REFERENCE SIGNS LIST

10 stage
12 gas supply port
13 gas discharge port
15 treatment chamber forming member
20 light source unit
21 casing
22 ultraviolet transmitting window
25 ultraviolet emitting lamp
40 treatment gas supply means
41 gas pipe
42 flowmeter
45 treatment gas supply amount adjusting means
46 gas pipe
47 ozone concentration meter
48 flowmeter
50 gas recovery chamber forming member
51 one side wall
52 the other side wall
55 air introducing port
56 gas suction port
57 differential pressure gauge
G gap
W to-be-treated subject
S1 lamp accommodation chamber
S2 treatment chamber
S3 gas recovery chamber

Claims

1. A light irradiation apparatus comprising: a treatment chamber in which a to-be-treated subject is disposed; an ultraviolet emitting lamp for emitting vacuum ultraviolet rays to the to-be-treated subject; and gas supply means for supplying a treatment gas containing a source of active species to the treatment chamber, wherein

a gas supply port for supplying the treatment gas to the treatment chamber and a gas discharge port for discharging the gas in the treatment chamber are provided on respective sides of a to-be-treated subject placement

area in the treatment chamber so as to form a gas flow channel through which the treatment gas flows from the gas supply port toward the gas discharge port in the treatment chamber;

the gas leaking parts for leaking the gas from the treatment chamber is formed at the gas flow channel; and

how much of a gas amount at the gas supply port reaches the gas discharge port is controlled to be 60 to 95%.

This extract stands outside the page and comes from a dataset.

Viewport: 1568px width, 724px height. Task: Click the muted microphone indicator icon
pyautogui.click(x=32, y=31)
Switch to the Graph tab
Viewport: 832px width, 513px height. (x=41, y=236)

2. The light irradiation apparatus according to claim 1, comprising:

a treatment gas supply amount adjusting means for setting a gas amount at the gas supply port, and

a flowmeter for measuring a gas amount at the gas discharge port.

3. The light irradiation apparatus according to claim 1, comprising:

a pressure gauge for measuring a gas pressure at the gas discharge port.

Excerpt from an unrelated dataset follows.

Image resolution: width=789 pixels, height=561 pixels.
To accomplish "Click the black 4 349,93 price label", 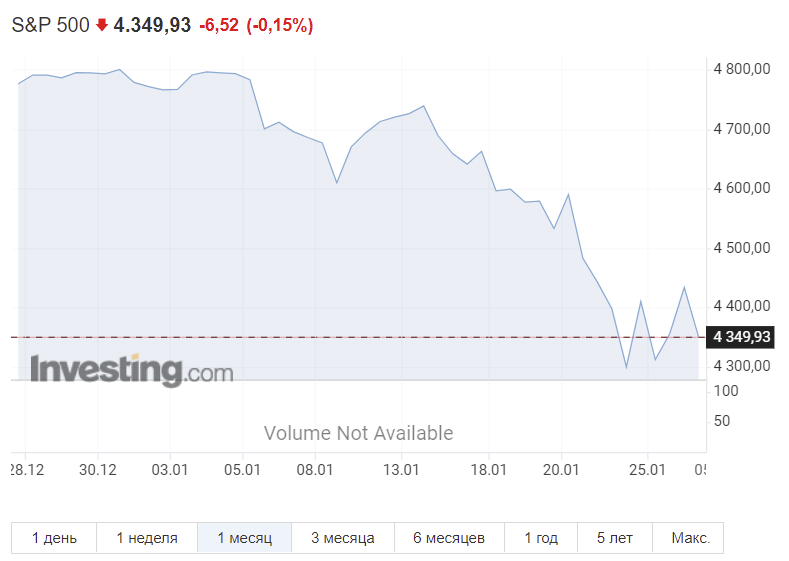I will tap(740, 337).

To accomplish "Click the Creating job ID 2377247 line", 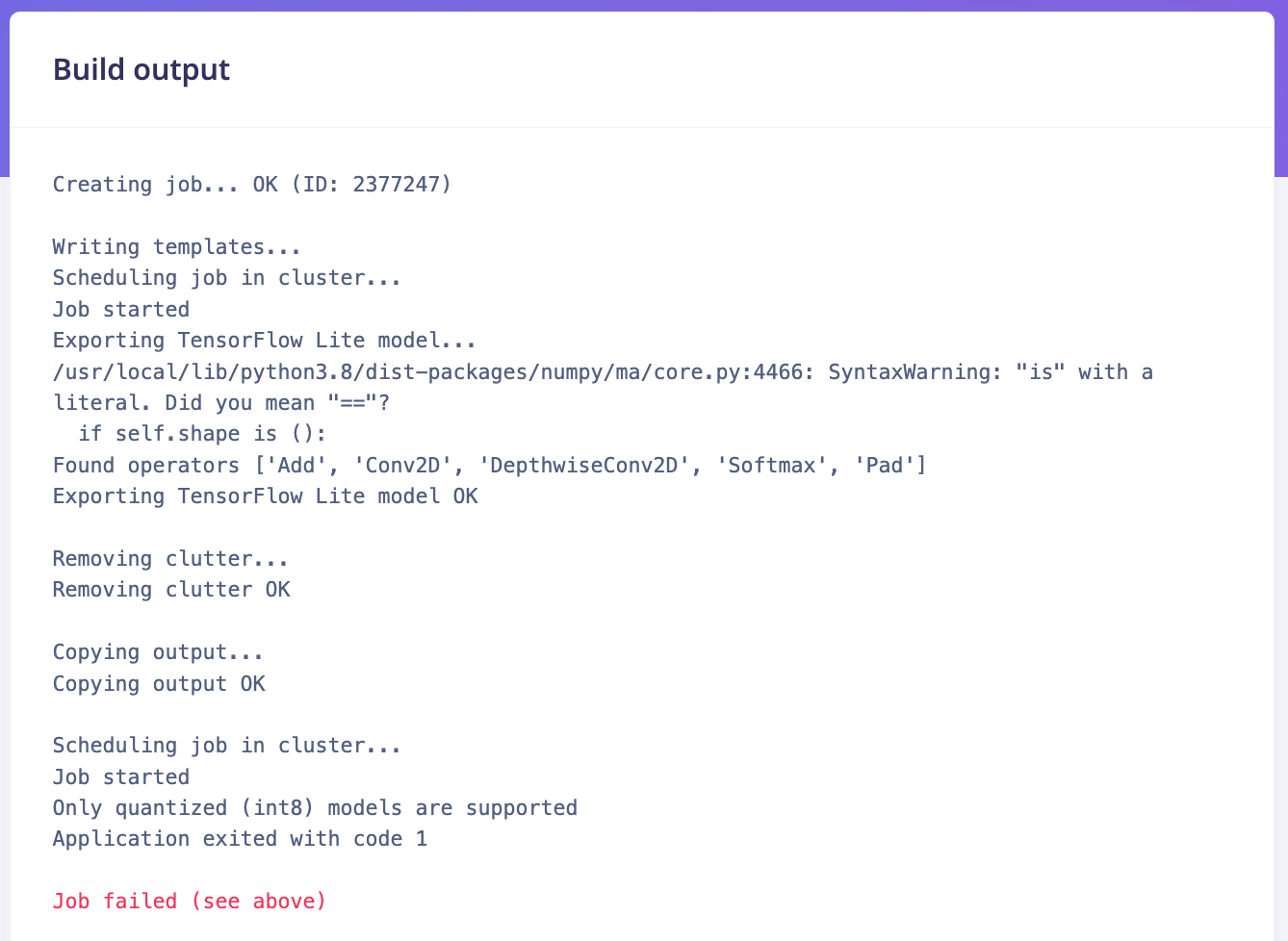I will point(252,185).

4. The light irradiation apparatus according to claim 1, comprising:

gas concentration measuring means for measuring a concentration of a specific gas component in the gas at the gas discharge port.

5. The light irradiation apparatus according to claim 1, wherein the gas leaking arts are formed at positions on respective lateral sides of a treatment gas flowing direction in the gas flow channel.

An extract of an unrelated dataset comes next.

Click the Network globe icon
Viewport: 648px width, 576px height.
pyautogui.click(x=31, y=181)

6. The light irradiation apparatus according to claim 1, wherein a gas recovery chamber for recovering the gas leaked from the treatment chamber is provided so as to surround the treatment chamber.

7. The light irradiation apparatus according to claim 6, wherein an internal pressure of the gas recovery chamber is maintained at a pressure lower than an internal pressure of the treatment chamber during an operation thereof.

8. The light irradiation apparatus according to claim 7, wherein the internal pressure of the gas recovery chamber is maintained at a pressure lower than an atmospheric pressure during the operation thereof.